(inspired by stupid websites and basic knowledge of some astro-queers ;) )
For everyone:
Love: <3 <3 <3
Friendship: <3 <3 <3
Chance: <3 because ACAB
$: FUCK CAPITALISM
Aries (March 20 – April 19)
If you've been criticized for your resentment at other times, this time, your skepticism will be necessary to avoid being coaxed by bogus promises of green energy. Remember, capitalism, regardless of its guise, is still capitalism! Your bold, headstrong and part-time punk nature will serve you well. “We advance, we advance, we don't move back!”
Taurus (April 20-May 20)
You are the only person who manages to keep indoor plants alive in a ½ basement for $2000/month! Your years of tree planting experience will not have been in vain, we will need your skills for the climate revolution. Fuck the hierarchy of productive and reproductive tasks, you are essential!
Gemini (May 21-June 20):
Your eccentric yet endearing personality, your "I know it all" demeanor that can be irritating at times but is incredibly useful, and your charming smile will help unite revolutionaries and reformists in our cause. Here's a suggestion: don't waste your time with Greenpeace – we know where their headquarters is ;)
Cancer (June 21-July 21)
Eco-anxious millennials and the generations that follow appreciate your emotional support and your role as a "free hugs booth operator." You excel at shouldering everyone's problems. Just be cautious not to burn yourself out with this heavy load. If your glass is overflowing, don't hesitate to pour some out, and if your bag is too heavy, don't be afraid to toss away those stones that weigh it down :p
Leo (July 22-August 22)
Your stand-up act to grab attention (the one you rehearse a bit too frequently, hehe) could serve as a distraction while we set police tanks ablaze in the name of the forests. Climate Rage Week is your moment to shine; for once, no one will fault you for shouting too vigorously. Please, reserve your monologues about the revolution ONLY for the demonstrations ;)
Virgo (August 23-September 22)
"Tupperware for other people's mess," we're fortunate because our HQ doesn't resemble a teenager's bedroom, torn between anarchism and communism. As the "one-person welcome committee," your presence ensures the inclusivity of the group! But, most importantly, it's a blessing that you can be occasionally judgmental (with good intentions), as organizing with you would otherwise be quite intimidating <3
Libra (September 23-October 22)
Usually, as soon as it's voting time at the GA, you're THE person who wants to amend the proposal/when half the people at the GA are due for a cigarette, YOU raise your hand... BUT, your choice is clear: no compromise, no reform! Continue to make anarchist propaganda on the MTL poles (they say it's fun to stick stickers on the run xD **inside joke sorry).
Scorpio (October 23-November 21)
Your gaze pierces and delves into the soul of others. You know the meaning of ACAB ;). You sport the look of a protagonist in a leather coat (faux leather from thrift stores #vegan), and you manage to exude swag even in black bloc. Your skills in deception and stealth will come in handy for avoiding trouble. Plus, thanks for taking the trip to the grocery store for the Climate Rage BBQ; let's just say you were quite thrifty ;).
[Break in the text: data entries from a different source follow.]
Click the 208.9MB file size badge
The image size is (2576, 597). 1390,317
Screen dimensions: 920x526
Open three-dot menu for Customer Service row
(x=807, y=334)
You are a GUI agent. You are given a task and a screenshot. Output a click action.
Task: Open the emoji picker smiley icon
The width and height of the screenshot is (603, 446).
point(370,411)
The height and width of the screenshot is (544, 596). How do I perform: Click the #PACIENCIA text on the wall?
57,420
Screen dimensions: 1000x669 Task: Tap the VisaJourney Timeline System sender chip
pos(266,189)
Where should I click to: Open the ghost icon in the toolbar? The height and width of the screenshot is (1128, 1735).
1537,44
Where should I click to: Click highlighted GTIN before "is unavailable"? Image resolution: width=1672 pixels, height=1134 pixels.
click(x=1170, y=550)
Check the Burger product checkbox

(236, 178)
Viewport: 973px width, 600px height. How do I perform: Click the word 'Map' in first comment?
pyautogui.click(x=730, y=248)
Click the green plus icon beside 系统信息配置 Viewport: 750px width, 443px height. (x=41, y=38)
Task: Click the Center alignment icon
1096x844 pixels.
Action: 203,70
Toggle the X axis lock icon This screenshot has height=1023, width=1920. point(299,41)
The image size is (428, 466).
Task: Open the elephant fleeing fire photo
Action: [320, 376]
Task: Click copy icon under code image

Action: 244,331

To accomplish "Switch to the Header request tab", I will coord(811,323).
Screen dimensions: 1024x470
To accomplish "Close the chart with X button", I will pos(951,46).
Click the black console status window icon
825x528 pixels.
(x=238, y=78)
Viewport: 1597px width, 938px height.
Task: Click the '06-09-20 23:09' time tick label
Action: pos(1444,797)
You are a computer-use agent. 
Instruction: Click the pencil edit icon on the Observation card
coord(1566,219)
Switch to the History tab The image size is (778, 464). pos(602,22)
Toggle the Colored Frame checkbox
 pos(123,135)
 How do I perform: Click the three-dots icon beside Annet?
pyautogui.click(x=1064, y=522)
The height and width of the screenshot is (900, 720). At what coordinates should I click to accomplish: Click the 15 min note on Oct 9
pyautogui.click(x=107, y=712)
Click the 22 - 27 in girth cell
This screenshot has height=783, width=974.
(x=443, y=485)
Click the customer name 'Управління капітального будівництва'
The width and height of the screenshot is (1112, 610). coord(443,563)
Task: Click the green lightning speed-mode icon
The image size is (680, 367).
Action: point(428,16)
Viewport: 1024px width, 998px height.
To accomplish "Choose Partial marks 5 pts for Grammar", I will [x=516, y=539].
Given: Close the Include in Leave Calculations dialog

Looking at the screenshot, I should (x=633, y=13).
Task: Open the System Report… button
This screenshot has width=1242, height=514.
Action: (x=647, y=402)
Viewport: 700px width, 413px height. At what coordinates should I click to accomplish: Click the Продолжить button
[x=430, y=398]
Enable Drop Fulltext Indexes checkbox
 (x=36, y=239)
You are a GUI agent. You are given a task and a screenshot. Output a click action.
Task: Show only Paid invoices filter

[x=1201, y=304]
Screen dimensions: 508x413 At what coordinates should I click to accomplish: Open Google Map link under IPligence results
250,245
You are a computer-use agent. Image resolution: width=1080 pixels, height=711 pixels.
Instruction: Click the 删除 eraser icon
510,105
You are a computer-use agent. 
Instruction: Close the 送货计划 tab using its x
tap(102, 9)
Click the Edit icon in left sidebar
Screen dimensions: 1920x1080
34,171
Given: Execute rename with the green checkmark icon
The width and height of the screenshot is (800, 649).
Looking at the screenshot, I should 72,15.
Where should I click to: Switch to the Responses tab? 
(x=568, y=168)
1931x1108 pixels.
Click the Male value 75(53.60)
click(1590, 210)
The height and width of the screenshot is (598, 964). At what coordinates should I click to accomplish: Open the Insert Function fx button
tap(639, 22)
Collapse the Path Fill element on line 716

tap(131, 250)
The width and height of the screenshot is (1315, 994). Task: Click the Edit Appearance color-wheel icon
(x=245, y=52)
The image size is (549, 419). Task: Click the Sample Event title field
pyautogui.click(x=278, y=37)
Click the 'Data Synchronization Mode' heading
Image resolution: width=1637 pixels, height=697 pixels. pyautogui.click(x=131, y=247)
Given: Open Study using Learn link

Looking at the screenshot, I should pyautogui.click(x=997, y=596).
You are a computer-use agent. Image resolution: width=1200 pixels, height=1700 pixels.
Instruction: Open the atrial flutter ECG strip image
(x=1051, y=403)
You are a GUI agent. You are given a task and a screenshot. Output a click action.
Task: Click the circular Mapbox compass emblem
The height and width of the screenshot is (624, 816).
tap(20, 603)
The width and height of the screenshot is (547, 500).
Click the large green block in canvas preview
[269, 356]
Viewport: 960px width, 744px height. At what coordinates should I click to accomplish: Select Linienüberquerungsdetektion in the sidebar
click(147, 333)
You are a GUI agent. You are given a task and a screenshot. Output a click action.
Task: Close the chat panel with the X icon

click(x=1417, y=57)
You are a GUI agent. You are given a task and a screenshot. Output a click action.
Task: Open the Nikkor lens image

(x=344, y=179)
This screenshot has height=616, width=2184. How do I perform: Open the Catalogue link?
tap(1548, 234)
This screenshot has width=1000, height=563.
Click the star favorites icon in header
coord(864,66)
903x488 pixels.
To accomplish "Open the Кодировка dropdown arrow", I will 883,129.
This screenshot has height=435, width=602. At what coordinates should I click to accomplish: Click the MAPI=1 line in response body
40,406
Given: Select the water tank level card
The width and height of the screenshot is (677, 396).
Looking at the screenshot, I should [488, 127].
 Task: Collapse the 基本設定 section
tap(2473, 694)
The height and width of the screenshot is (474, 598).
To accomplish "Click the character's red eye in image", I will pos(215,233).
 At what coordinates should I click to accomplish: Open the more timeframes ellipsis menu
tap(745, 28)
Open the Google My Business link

Sagittarius (November 22-December 20)
Your Signal nickname is useless because EVERYONE in the community knows you. Besides, can you sleep with your friends' classified ads constantly popping up? Your interpersonal skills make you an excellent correspondent with other activist groups, make you the MVP of the party and we could see you being the karaoke emcee at the after party. Glad you love Richard Desjardins too!
Capricorn (December 21-January 19)
You have been an adult since the age of 6. You weren't playing with dolls because you were already managing the overpopulation of playmobiles. Fortunately, monopoly $ was enough for you and your motivation for duty lives on through your activist commitments. Thank you for organizing our chaos brilliantly and tactfully... well sometimes tactfully :p. Thanks to you, our demonstration route is clear: Direction --> Revolution!
Aquarius (January 20-February 17)
Your creativity and your sense of analysis will perhaps allow us to find a way to make demonstrations fun for > 20 minutes! You have the reputation of being a couch philosopher (especially those of student associations) and of wanting to defend all marginalized people. Note well, you are no longer “an ugly duckling” in a suburban family, you can trust your allies :)
Pisces (February 18-March 19)
Best fortune teller ever (careful of cultural appropriation if you use tarot :p). We believe you when you reassure us! We're grateful that you're taking on a therapist role that doesn't charge 2 months' salary/hour when we need it. Little reminder: it's climate RAGE week... You too can be angry when the CEO of a company sprinkles pesticides on his lawn in the middle of a drought.